While higher levels of government will not lead on planning, many pieces of what make up a regional plan are moving forward. There is progress on protecting the environment alongside economic growth. More and more people discover and enjoy the social and recreational value of Howe Sound and the Squamish Nation members are connecting more with this part of their territory as their ancestors have done in the past.
We hear many calls for action to ensure protection for what people value about Howe Sound ranging from complete commercial development to full National Park status. What is clear is that achieving a healthy balance for the protection of environment, social, cultural and economic values is extremely important.
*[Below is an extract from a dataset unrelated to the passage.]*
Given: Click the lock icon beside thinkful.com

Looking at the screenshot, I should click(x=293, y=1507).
The United Nations Educational, Scientific and Cultural Organization – UNESCO Biosphere Reserves are intended to promote solutions reconciling the conservation of biodiversity with its sustainable use. The status is internationally recognized and does not impose laws, rules or controls over a region, but are special places for testing interdisciplinary approaches to understanding and managing changes and interactions between social and ecological systems, including conflict prevention and management of biodiversity. They take into account the rights and needs of local and Indigenous peoples. There are 669 biosphere reserves in 120 countries, including 18 in Canada. Two closest to Howe Sound are Clayoquot Biosphere Reserve region and Mt. Arrowsmith Biosphere Region, both on Vancouver Island. Biosphere reserves have three interrelated zones that aim to fulfill three complementary and mutually reinforcing functions:
- The core area(s) comprises a strictly protected ecosystem that contributes to the conservation of landscapes, ecosystems, species and genetic variation.
- The buffer zone surrounds or adjoins the core areas, and is used for activities compatible with sound ecological practices that can reinforce scientific research, monitoring, training and education.
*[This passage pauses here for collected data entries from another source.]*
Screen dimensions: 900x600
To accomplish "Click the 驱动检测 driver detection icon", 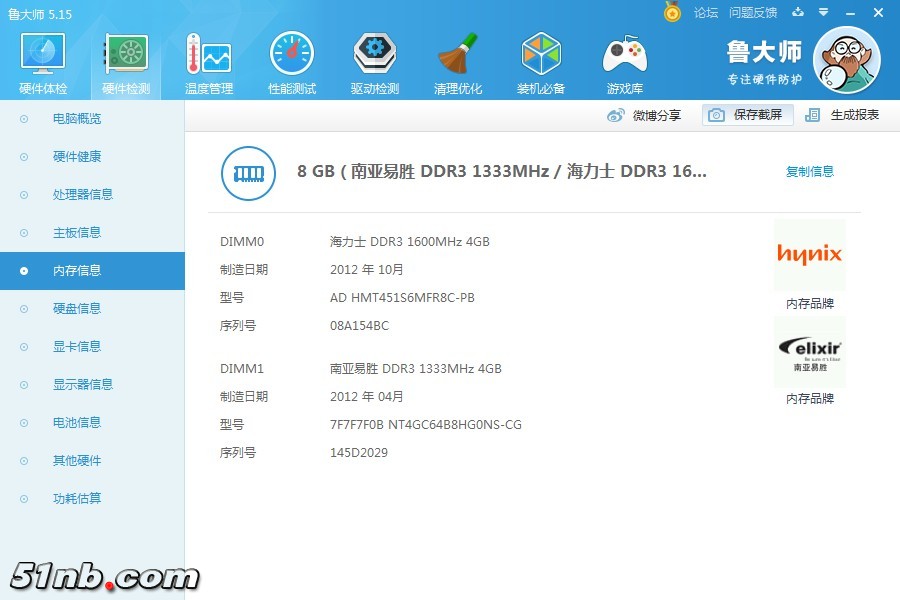I will 375,56.
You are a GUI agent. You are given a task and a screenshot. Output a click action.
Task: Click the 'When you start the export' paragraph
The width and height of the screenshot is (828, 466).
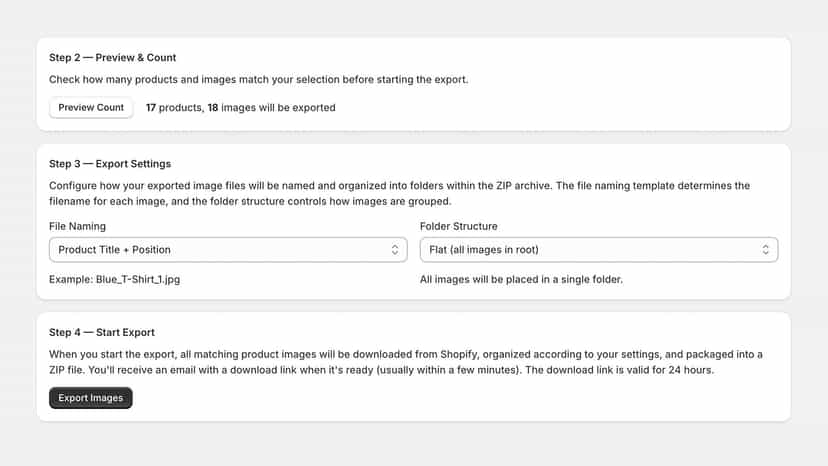pos(406,362)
- The transition area is the part of the reserve where the greatest activity is allowed, fostering economic and human development that is socio-culturally and ecologically sustainable.
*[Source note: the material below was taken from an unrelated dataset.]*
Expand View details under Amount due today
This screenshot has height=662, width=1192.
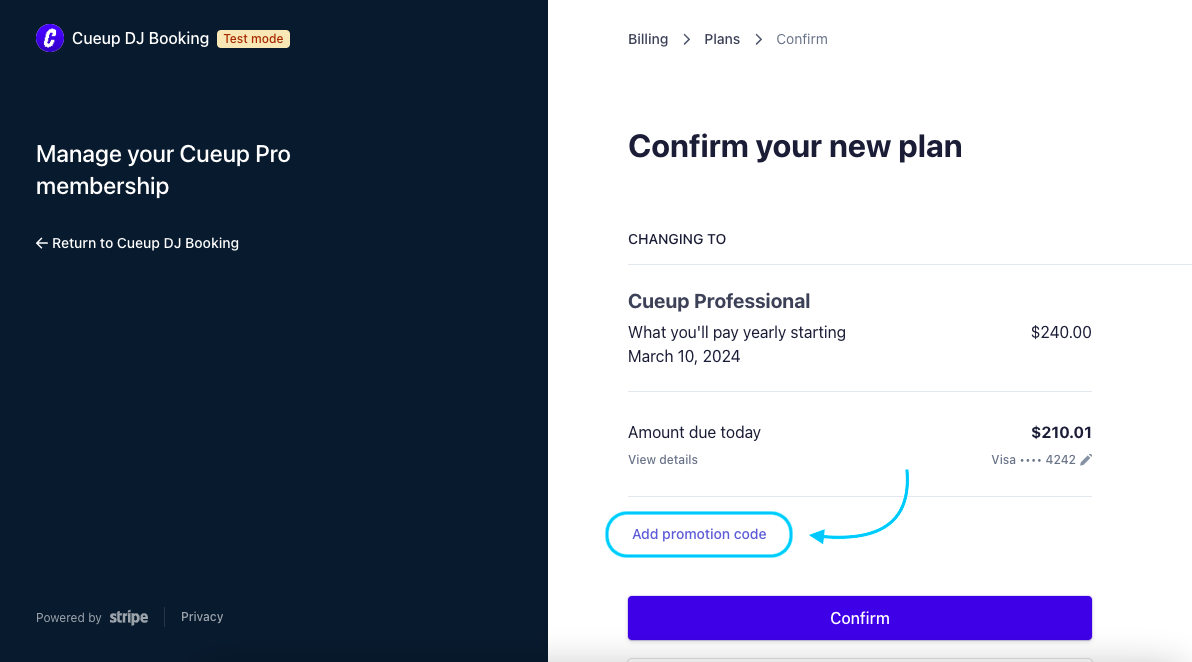663,459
B.C. Spaces for Nature initiated this possibility for Howe Sound a number of years ago. Our Society is committed to conservation and stewardship of Howe Sound for the benefit of current and future generations which is why together with BC Spaces we have formed a committee to move the possibility of achieving UNESCO Biosphere Reserve status forward. The committee will engage with First Nations and all levels of government, organizations, institutions and communities throughout Howe Sound in exploring social readiness and support for an application to the Canadian Commission for UNESCO.